## STATED EXERCISE:
Reproduce the listing below line for line, with no changes of any kind.

## AVAILABLE DATA:

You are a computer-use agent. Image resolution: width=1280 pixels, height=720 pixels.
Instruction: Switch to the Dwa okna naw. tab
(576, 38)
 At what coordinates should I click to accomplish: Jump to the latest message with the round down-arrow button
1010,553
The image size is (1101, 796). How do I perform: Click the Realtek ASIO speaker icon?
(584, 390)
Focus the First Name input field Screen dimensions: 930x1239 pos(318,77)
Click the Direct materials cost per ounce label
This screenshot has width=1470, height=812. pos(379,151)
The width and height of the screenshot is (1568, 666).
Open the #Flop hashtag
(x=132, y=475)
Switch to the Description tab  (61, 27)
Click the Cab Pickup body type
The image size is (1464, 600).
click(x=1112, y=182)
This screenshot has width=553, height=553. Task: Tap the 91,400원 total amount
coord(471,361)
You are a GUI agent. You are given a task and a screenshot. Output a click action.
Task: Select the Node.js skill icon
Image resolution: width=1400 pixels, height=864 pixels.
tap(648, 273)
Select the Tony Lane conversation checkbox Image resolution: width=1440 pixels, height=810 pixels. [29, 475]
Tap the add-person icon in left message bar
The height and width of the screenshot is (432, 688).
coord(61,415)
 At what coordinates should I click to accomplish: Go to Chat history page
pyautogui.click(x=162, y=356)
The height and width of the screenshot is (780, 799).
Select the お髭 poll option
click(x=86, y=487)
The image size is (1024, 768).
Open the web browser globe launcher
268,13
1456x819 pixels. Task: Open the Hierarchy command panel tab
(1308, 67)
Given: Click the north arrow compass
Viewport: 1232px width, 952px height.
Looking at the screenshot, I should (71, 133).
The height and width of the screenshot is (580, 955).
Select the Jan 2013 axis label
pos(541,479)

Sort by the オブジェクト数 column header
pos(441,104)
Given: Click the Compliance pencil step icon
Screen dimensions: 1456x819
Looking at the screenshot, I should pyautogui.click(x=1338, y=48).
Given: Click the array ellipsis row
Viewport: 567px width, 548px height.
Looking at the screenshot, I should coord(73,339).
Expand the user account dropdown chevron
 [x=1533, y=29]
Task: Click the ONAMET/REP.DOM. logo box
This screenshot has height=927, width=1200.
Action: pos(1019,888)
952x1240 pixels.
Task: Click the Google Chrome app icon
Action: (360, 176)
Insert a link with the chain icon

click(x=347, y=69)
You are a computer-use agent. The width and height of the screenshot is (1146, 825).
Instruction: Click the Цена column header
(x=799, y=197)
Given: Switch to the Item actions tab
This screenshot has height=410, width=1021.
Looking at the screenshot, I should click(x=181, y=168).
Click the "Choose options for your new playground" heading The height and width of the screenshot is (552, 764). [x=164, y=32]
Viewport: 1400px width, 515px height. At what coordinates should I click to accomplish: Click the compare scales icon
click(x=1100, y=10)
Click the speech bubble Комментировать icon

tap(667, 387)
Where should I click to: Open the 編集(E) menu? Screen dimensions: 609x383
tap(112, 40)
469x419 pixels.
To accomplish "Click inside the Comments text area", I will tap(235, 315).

## TASK OUTPUT:
You are a computer-use agent. Image resolution: width=1280 pixels, height=720 pixels.
Instruction: Switch to the Dwa okna naw. tab
(576, 38)
 At what coordinates should I click to accomplish: Jump to the latest message with the round down-arrow button
1010,553
The image size is (1101, 796). How do I perform: Click the Realtek ASIO speaker icon?
(584, 390)
Focus the First Name input field Screen dimensions: 930x1239 pos(318,77)
Click the Direct materials cost per ounce label
This screenshot has width=1470, height=812. pos(379,151)
The width and height of the screenshot is (1568, 666).
Open the #Flop hashtag
(x=132, y=475)
Switch to the Description tab  (61, 27)
Click the Cab Pickup body type
The image size is (1464, 600).
click(x=1112, y=182)
This screenshot has width=553, height=553. Task: Tap the 91,400원 total amount
coord(471,361)
You are a GUI agent. You are given a task and a screenshot. Output a click action.
Task: Select the Node.js skill icon
Image resolution: width=1400 pixels, height=864 pixels.
tap(648, 273)
Select the Tony Lane conversation checkbox Image resolution: width=1440 pixels, height=810 pixels. [29, 475]
Tap the add-person icon in left message bar
The height and width of the screenshot is (432, 688).
coord(61,415)
 At what coordinates should I click to accomplish: Go to Chat history page
pyautogui.click(x=162, y=356)
The height and width of the screenshot is (780, 799).
Select the お髭 poll option
click(x=86, y=487)
The image size is (1024, 768).
Open the web browser globe launcher
268,13
1456x819 pixels. Task: Open the Hierarchy command panel tab
(1308, 67)
Given: Click the north arrow compass
Viewport: 1232px width, 952px height.
Looking at the screenshot, I should (71, 133).
The height and width of the screenshot is (580, 955).
Select the Jan 2013 axis label
pos(541,479)

Sort by the オブジェクト数 column header
pos(441,104)
Given: Click the Compliance pencil step icon
Screen dimensions: 1456x819
Looking at the screenshot, I should pyautogui.click(x=1338, y=48).
Given: Click the array ellipsis row
Viewport: 567px width, 548px height.
Looking at the screenshot, I should coord(73,339).
Expand the user account dropdown chevron
 [x=1533, y=29]
Task: Click the ONAMET/REP.DOM. logo box
This screenshot has height=927, width=1200.
Action: pos(1019,888)
952x1240 pixels.
Task: Click the Google Chrome app icon
Action: (360, 176)
Insert a link with the chain icon

click(x=347, y=69)
You are a computer-use agent. The width and height of the screenshot is (1146, 825).
Instruction: Click the Цена column header
(x=799, y=197)
Given: Switch to the Item actions tab
This screenshot has height=410, width=1021.
Looking at the screenshot, I should click(x=181, y=168).
Click the "Choose options for your new playground" heading The height and width of the screenshot is (552, 764). [x=164, y=32]
Viewport: 1400px width, 515px height. At what coordinates should I click to accomplish: Click the compare scales icon
click(x=1100, y=10)
Click the speech bubble Комментировать icon

tap(667, 387)
Where should I click to: Open the 編集(E) menu? Screen dimensions: 609x383
tap(112, 40)
469x419 pixels.
To accomplish "Click inside the Comments text area", I will tap(235, 315).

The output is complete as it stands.